Algumas pessoas caminhavam tranquilas pela rua, e se cumprimentavam naquela prática muito mais gentil do que obrigatória, originária de uma educação que já não existe mais. Os homens tiravam seus chapéus em reverência, e as mulheres curvavam a cabeça, em agradecimento. Mais adiante, no armazém de seu Anésio, alguns fregueses faziam suas compras e aproveitavam para por as conversas em dia, mas não desgrudavam a atenção da estrada.
--Ixe! Lá vem o Chico Contente di novo, cum mais uma carroçada di galinha. Oh! Anésio, qui é qui esse porquêra tá puxano esses frangote a manhã toda, sô?
--Puis óie! Tumem tô c’os bicho carpintero atentado, homi! Vô dá um brado pr’ele vir ter uns dedo di prosa aqui.
E lá foi seu Anésio, cercar o Chico. O matuto, assim que viu o dono do armazém chamando-o, ordenou ao rapaz que o acompanhava a seguir na jornada, e desceu da carroça, ganhando o rumo do armazém. Ao entrar, foi para o balcão e cumprimentou a todos apenas com um gesto de cabeça.
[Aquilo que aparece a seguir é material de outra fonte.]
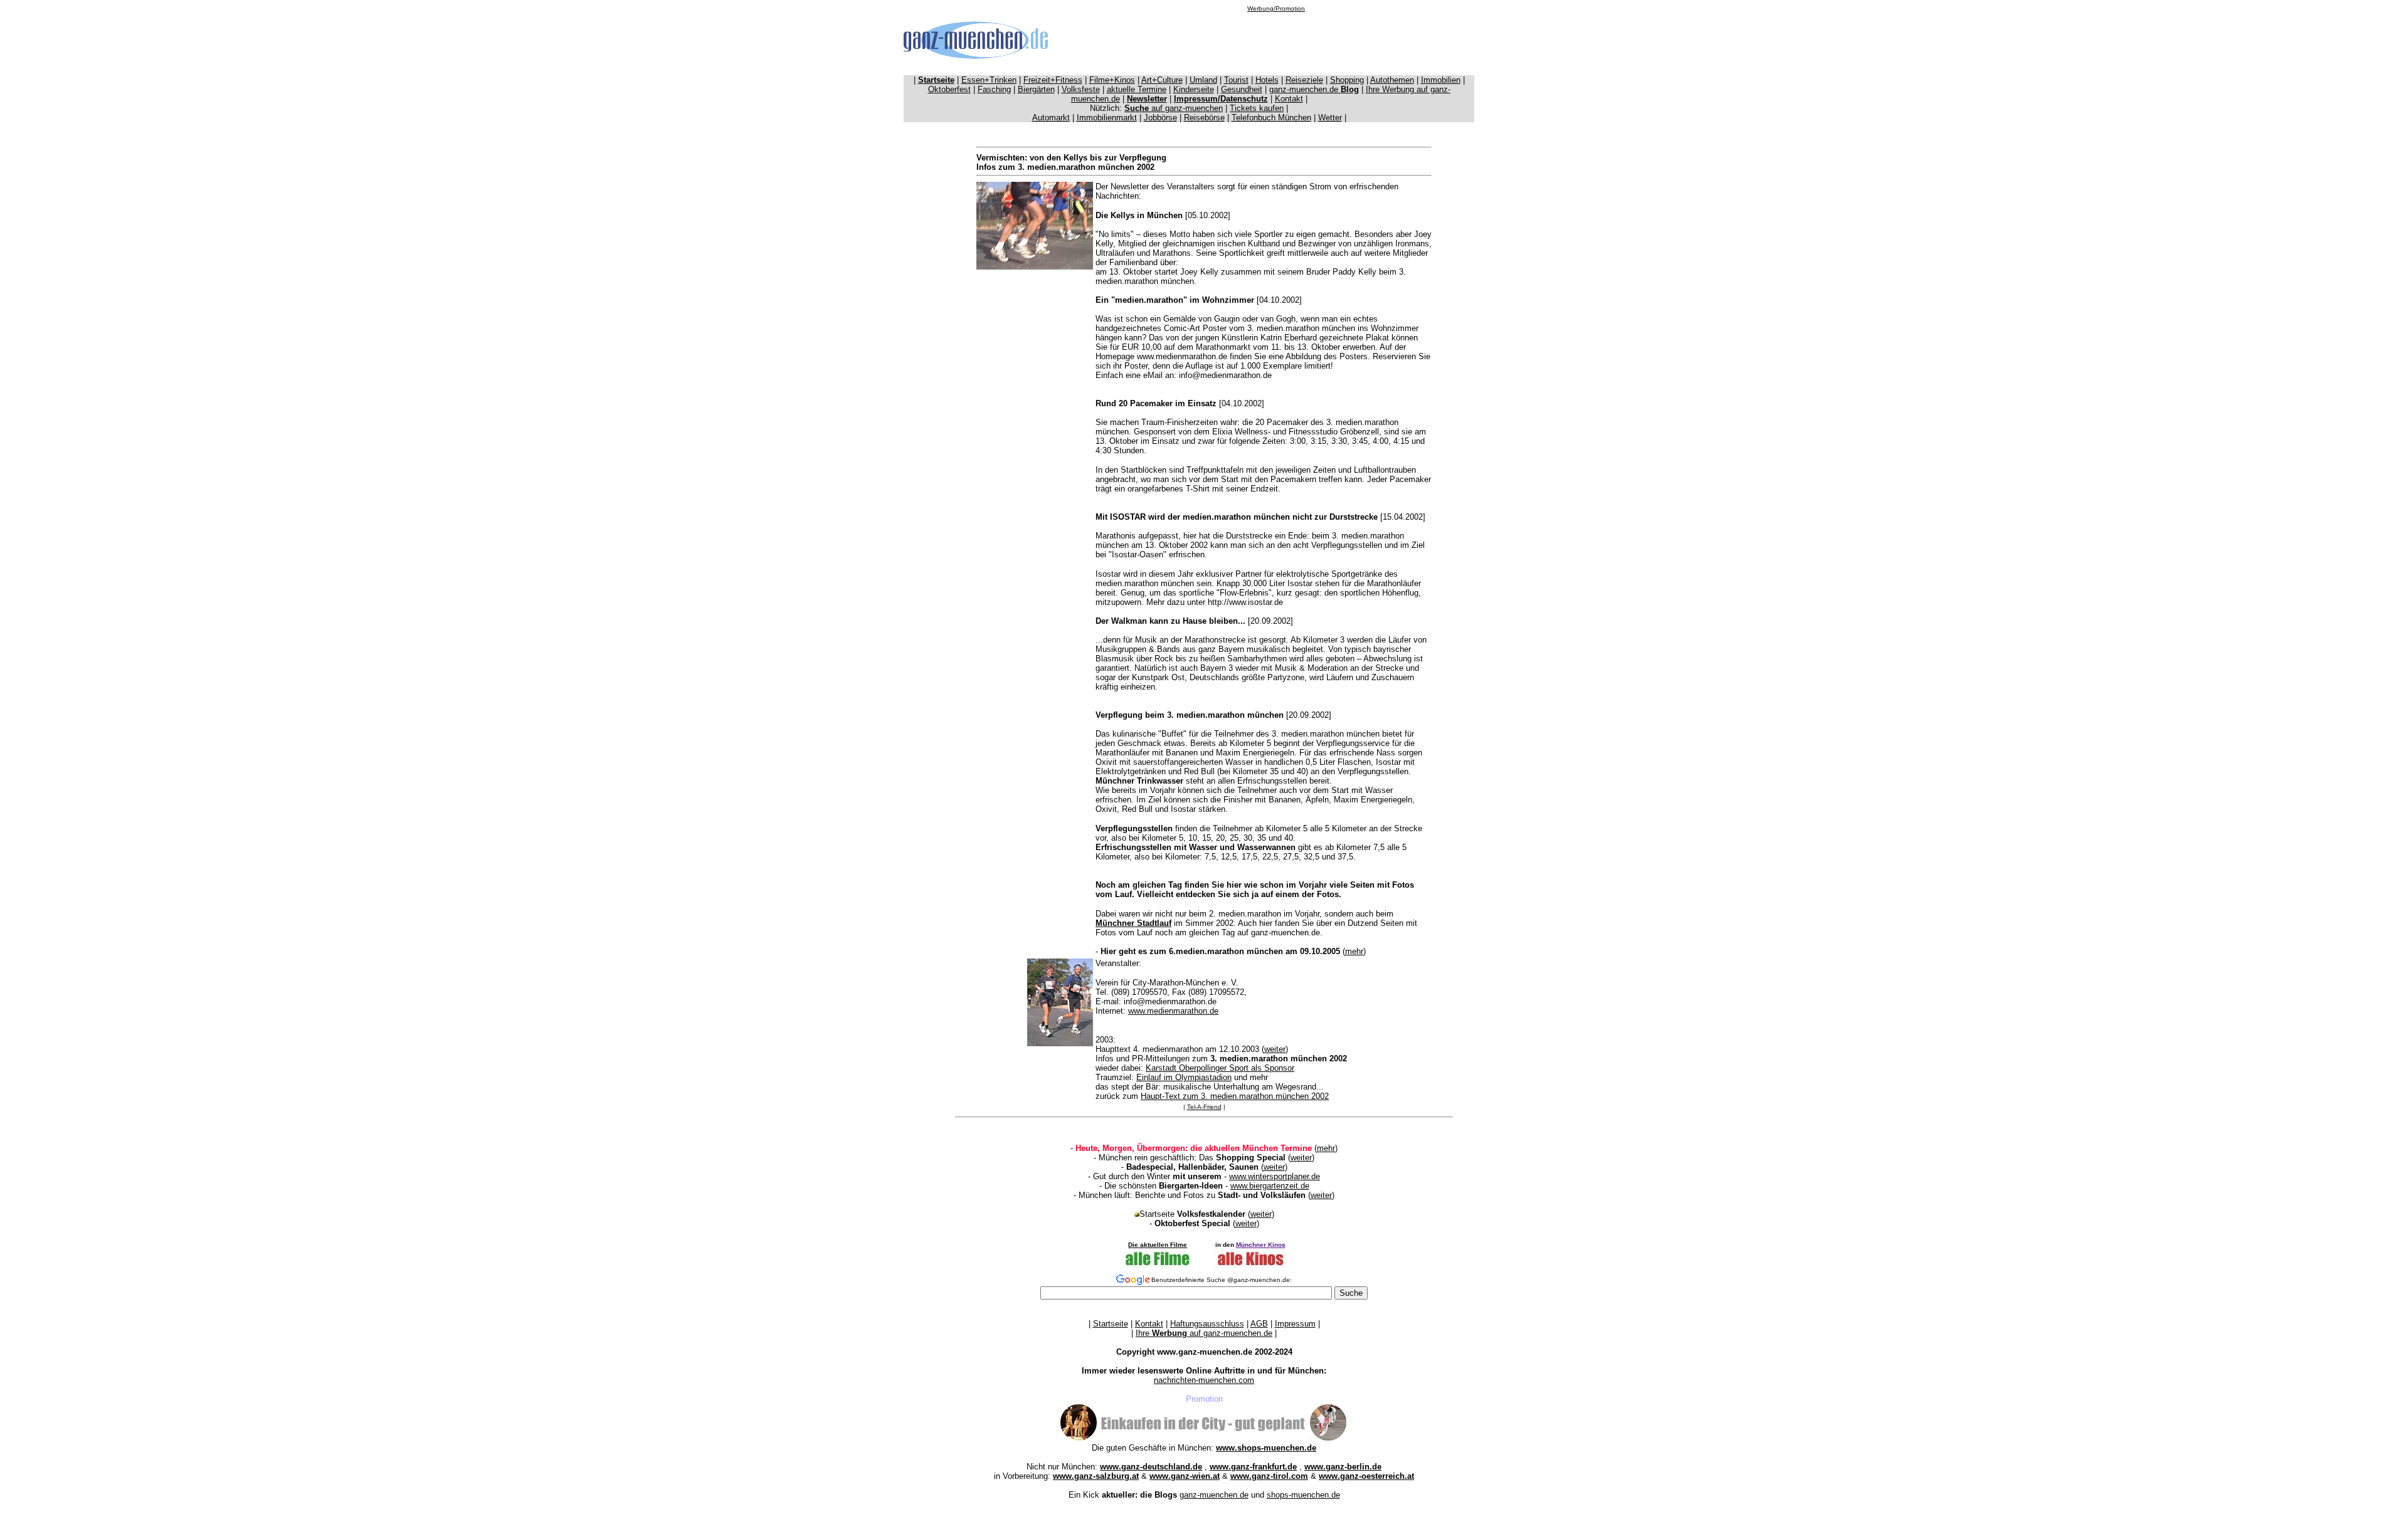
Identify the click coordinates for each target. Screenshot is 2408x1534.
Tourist (1236, 80)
--Chico, tudas as pessoa tão matutano aqui. --comentou o dono do armazém, enquanto servia uma dose de cachaça ao recém chegado. --U qui é tuda essa galinhada qui ocê tá puxano a manhã interinha, hómi?
O Chico virou o rosto de lado e deu uma cuspidela no chão, quase acertando o pé de outra pessoa que estava ao seu lado. A pessoa, por sua vez, deu um pequeno salto, chegando mais para o lado. E o Chico, ao se voltar para o outro lado, apenas mirou o chão e fez menção de repetir o gesto, mas não foi necessário terminá-lo, pois aquele que estava ali tratou de se afastar imediatamente.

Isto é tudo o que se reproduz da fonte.